Ya en altamar, el príncipe Agustín contemplaba el atardecer desde la popa con una expresión melancólica que no podía ocultar ni con su disfraz mágico. La brisa del mar acariciaba su rostro, ahora diferente por la pócima, y el sonido del agua golpeando el casco le proporcionaba un ritmo hipnótico para sus pensamientos. Se sentía como una hoja arrastrada por la corriente, lejos de los muros de piedra que habían definido su existencia desde el día en que nació.

Diego se le acercó lentamente, respetando el silencio del joven noble hasta que estuvo a su lado. —Es un mundo grande, ¿verdad? —comentó el campesino con suavidad, mirando también el horizonte donde el cielo se fundía con el agua en tonos púrpuras. Diego comenzó a hablar con él sobre el futuro, preguntándole qué haría después de llegar a la isla y conseguir el elixir, a dónde iría una vez que la misión terminara y cuál era su verdadero plan una vez que recuperara su libertad.

El príncipe le respondió con sinceridad que todavía no conocía su destino final, pues nunca se había permitido soñar con un mañana que no estuviera escrito por sus padres. Solo sabía con una certeza absoluta que no volvería nunca más al castillo, prefiriendo la incertidumbre del mar o la pobreza de los caminos antes que el cautiverio de un trono que no deseaba. Diego lo escuchaba con una paciencia infinita, notando cómo el joven príncipe comenzaba a despojarse de las capas de protocolo que lo asfixiaban.

Diego siguió indagando con cuidado, movido por una empatía que trascendía las clases sociales.

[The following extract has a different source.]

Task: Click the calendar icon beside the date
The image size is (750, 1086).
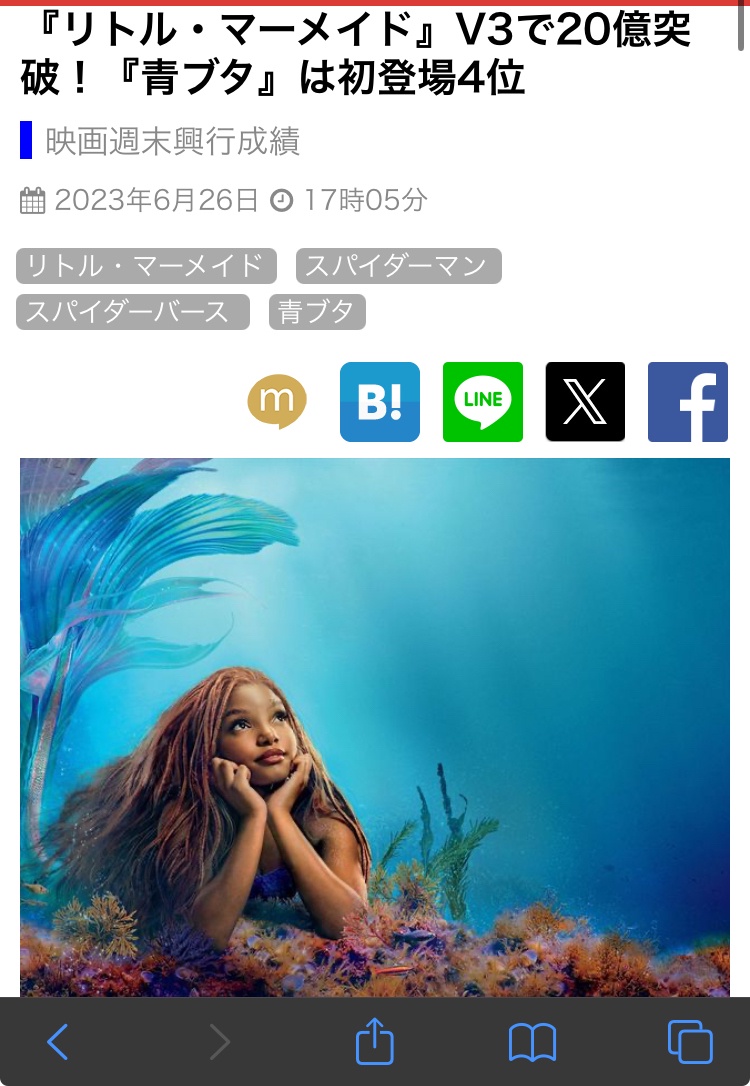Action: tap(33, 201)
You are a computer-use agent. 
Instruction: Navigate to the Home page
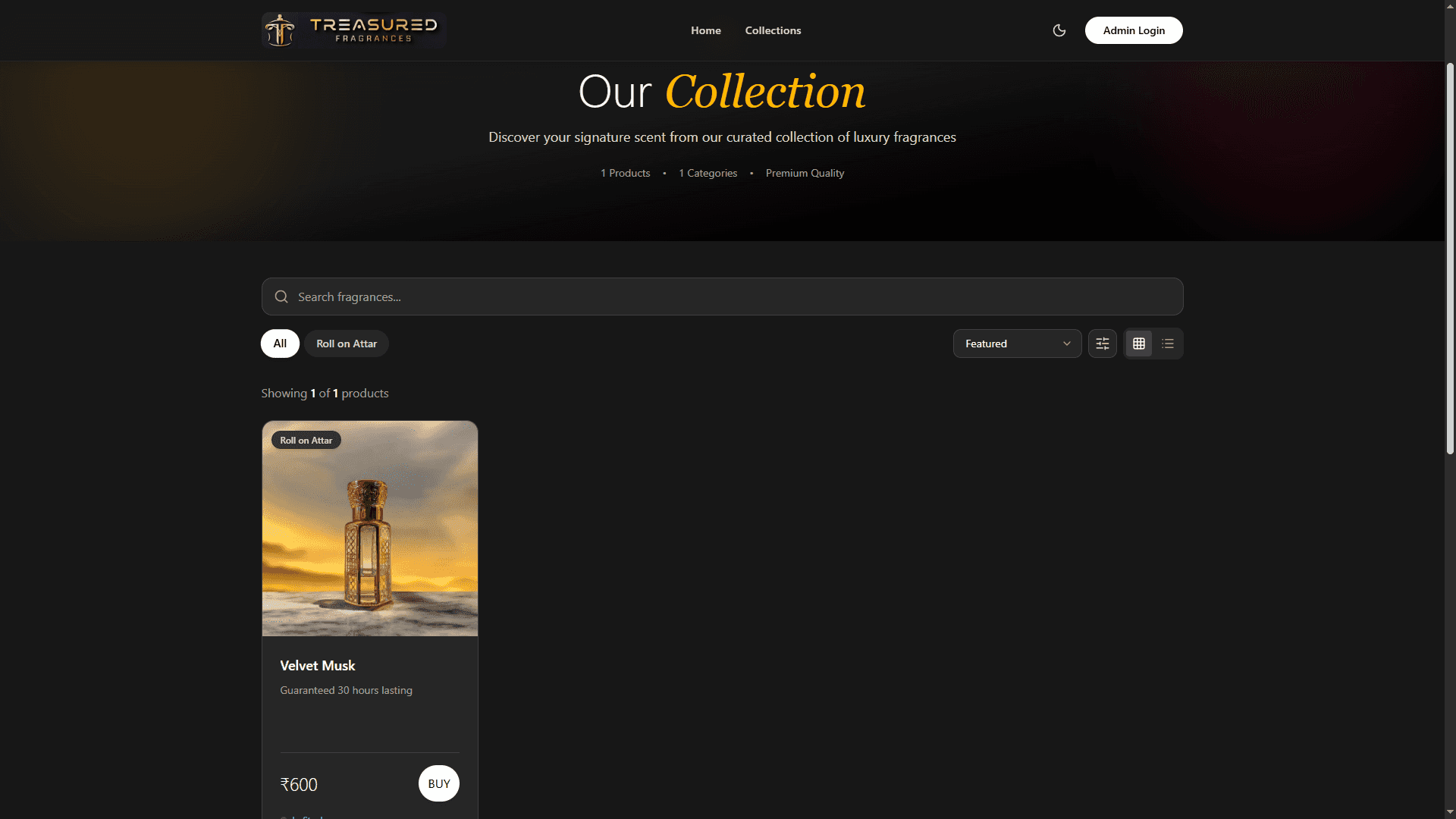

Podía notar en cada gesto de Agustín que el príncipe guardaba una tristeza enorme en su corazón, un peso que no tenía que ver con el miedo al mar, sino con una herida interna profunda. Su espíritu noble de campesino no podía evitar querer resolver el enigma de aquel joven que, teniendo el mundo a sus pies, parecía el hombre más desdichado del reino.

Finalmente, Agustín bajó la guardia y le confesó la verdadera razón de su huida, una verdad que no le había dicho a nadie más en su vida. Le contó que se escapaba porque lo iban a obligar a casarse con una princesa, uniendo reinos y riquezas en un contrato frío, cuando él en realidad lo que quería era un príncipe. Las palabras quedaron suspendidas en el aire salino, cargadas de una honestidad cruda que Agustín temía que Diego no pudiera comprender o que, peor aún, rechazara con asco.

Por unos segundos hubo un silencio absoluto, interrumpido solo por el crujido de la madera del barco. Agustín cerró los ojos, esperando la peor de las reacciones de aquel campesino, imaginando que Diego se alejaría o lo miraría con juicio. Pero en su lugar, Diego se mostró profundamente comprensivo, con una calidez que Agustín sintió hasta en el alma. —Nadie debería ser obligado a amar por obligación —dijo Diego—, te mereces encontrar al príncipe de tus sueños.

Sus miradas se encontraron en un momento de pura ternura, una conexión que parecía borrar por un instante la poción mágica, la diferencia de cuna y el peligro de la misión. Agustín sintió que algo se rompía dentro de él, pero no era algo malo, sino una barrera que lo mantenía aislado del resto de la humanidad. Por primera vez en su vida, alguien lo veía tal como era, sin coronas ni títulos, y lo aceptaba con una sencillez que le resultaba más valiosa que todo el oro de su padre.